[SERVER-458] JavaScript $function in update Created: 04/Dec/09  Updated: 06/Dec/22  Resolved: 29/Jun/19

Status: Closed
Project: Core Server
Component/s: Write Ops
Affects Version/s: None
Fix Version/s: None

Type: New Feature Priority: Major - P3
Reporter: Mathias Stearn Assignee: Backlog - Query Team (Inactive)
Resolution: Won't Do Votes: 157
Labels: js-in-agg, udf
Remaining Estimate: Not Specified
Time Spent: Not Specified
Original Estimate: Not Specified

Issue Links:
Depends
Duplicate
is duplicated by SERVER-10213 Allow eval() against a SINGLE documen... Closed
Related
related to SERVER-1765 self referential updates? WAS: allow ... Closed
related to SERVER-40381 Add the ability to specify a pipeline... Closed
related to SERVER-6399 Refactor update() code Closed
related to SERVER-9336 Custom operators as a plug-in into ag... Closed
is related to SERVER-925 support for stored js Closed
is related to SERVER-11345 Allow update to compute expressions u... Closed
Assigned Teams:
Query
Participants:
Case:

 Description   

For maximum flexibility we should allow running arbitrary javascript code on each object during an update. It should probably run after other modifiers.

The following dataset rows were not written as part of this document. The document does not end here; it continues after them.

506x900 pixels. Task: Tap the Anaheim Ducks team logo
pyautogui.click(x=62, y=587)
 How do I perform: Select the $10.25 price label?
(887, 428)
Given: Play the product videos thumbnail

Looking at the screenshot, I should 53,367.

update({_id: "foo"}. {$inc:

{count: 1, total: 5}

, $function: function()

{this.avg = this.total / this.count}

}



 Comments   
Comment by Asya Kamsky [ 29/Jun/19 ]

SERVER-40381 implemented support for aggregation expressions to specify update.  You can see some examples here.

 

I'm closing this ticket.  Most use cases mentioned can be handled in aggregation using already existing expressions.  In the future we will probably add ability to specify something more customized (see SERVER-9336).

 

 

Comment by zhouao [ 15/Sep/18 ]

这个特性很好,希望能支持

Comment by Kevin Day [ 08/Mar/18 ]

Having this ability, inside just the collection in question, would be a huge benefit. Even if it only allowed operations inside the object that is being updated, it would add significant value. Having to perform client-side iteration to do any sort of complex update is a big issue.

Comment by Asya Kamsky [ 06/Dec/16 ]

For returning just keys, please look at and vote up SERVER-18794 - that should allow returning just keys, or some subset of information using aggregate rather than find.

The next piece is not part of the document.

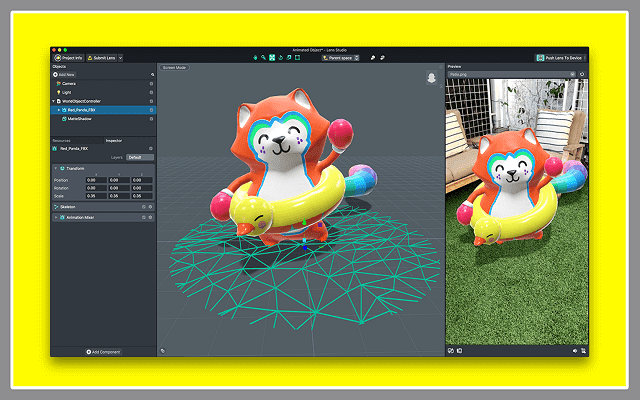Open the Parent space dropdown
The image size is (640, 400).
coord(342,58)
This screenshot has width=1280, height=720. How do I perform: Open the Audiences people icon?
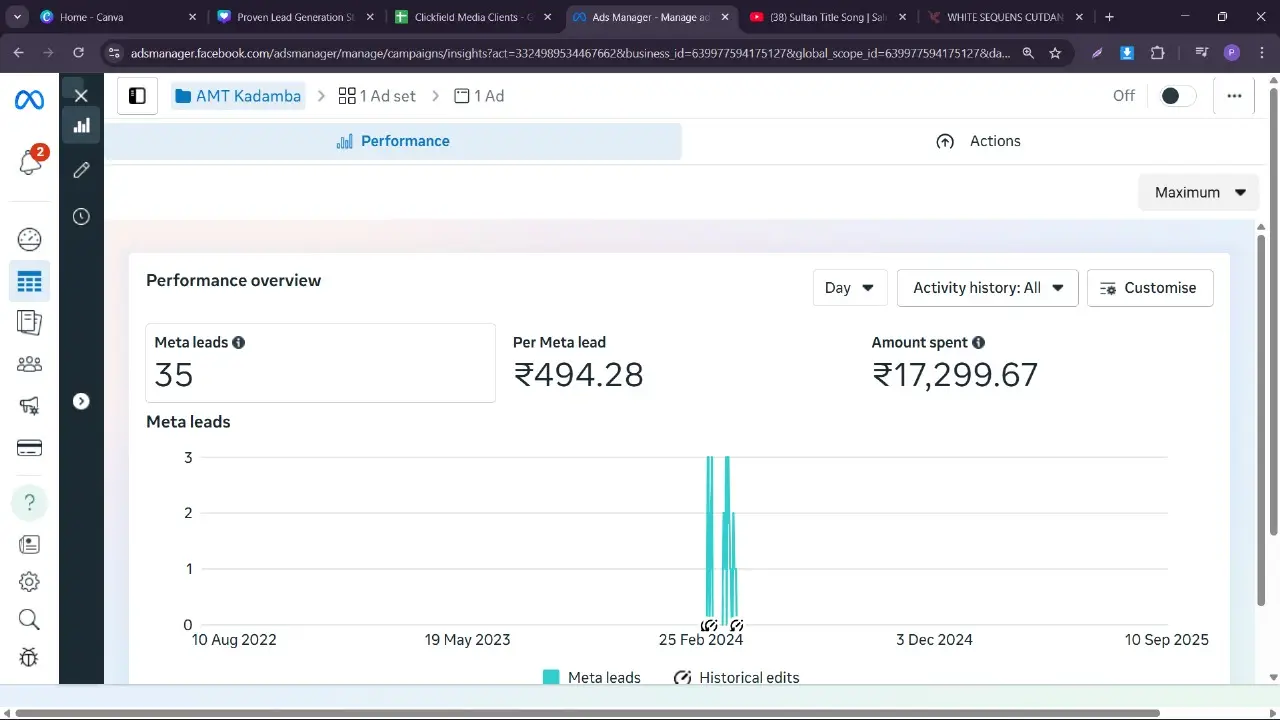point(29,364)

Comment by Eric Reynolds [ 27/Mar/16 ]

SERVER-10213 is not necessarily a duplicate of this feature, if the function is interpreted as the projection.
My use case is that have some large documents, and I would like my queries to only return a subset of the information. For example if I wanted only the keys I'd like to be able to do this

db.collection.find(
    {...},
    function(d) {
        return Object.keys(d);
    }
)

This is particularly important when the query is being made from another process to avoid sending back lots of unnecessary data.

Comment by ahildoer [ 09/Sep/13 ]

I have to backup Oleg's response to Kevin regarding relational database like functionality.

MongoDB's lack of relational database functionality is a technical decision, not political one against SQL. NoSQL purists don't avoid foreign key constraints (and multi-record atomic operations) just for the sake of being as NoSQL as possible. It is a fundamental shift which achieves performance and horizontal scalability that SQL solutions will never achieve without sacrificing vertical scale.

My vote is -10000 for allowing IO in the $function method. Talking about foreign key enforcement/checking/whatever should be done within the context of the application, not the database server.

Comment by Oleg Rekutin [ 09/Sep/13 ]

Updates only apply to one collection, so you cannot access another collection anyway. There are no joins in MongoDB, so this is definitely out of scope.

The Javascript function should only be updating one record at a time--not only is it a simpler implementation, but it is also cleaner conceptually. It allows the update to continue to be sharded and executed concurrently across shards.

The new V8 engine in 2.4 restricts the ability to run database commands or access other data. See version 2.4 note here: http://docs.mongodb.org/manual/reference/operator/where/#op._S_where . FOr example "db" is not accessible. Therefore, there are already single-record access restrictions built-in.

Comment by Kevin J. Rice [ 09/Sep/13 ]

Moshe Simatov makes a valid point about access control. Certainly having a query that accesses other collections would require some security consideration.

Perhaps, then, we split this case into:

  • Do no other record accesses (this case)
  • Access other records, assuring proper access control is granted.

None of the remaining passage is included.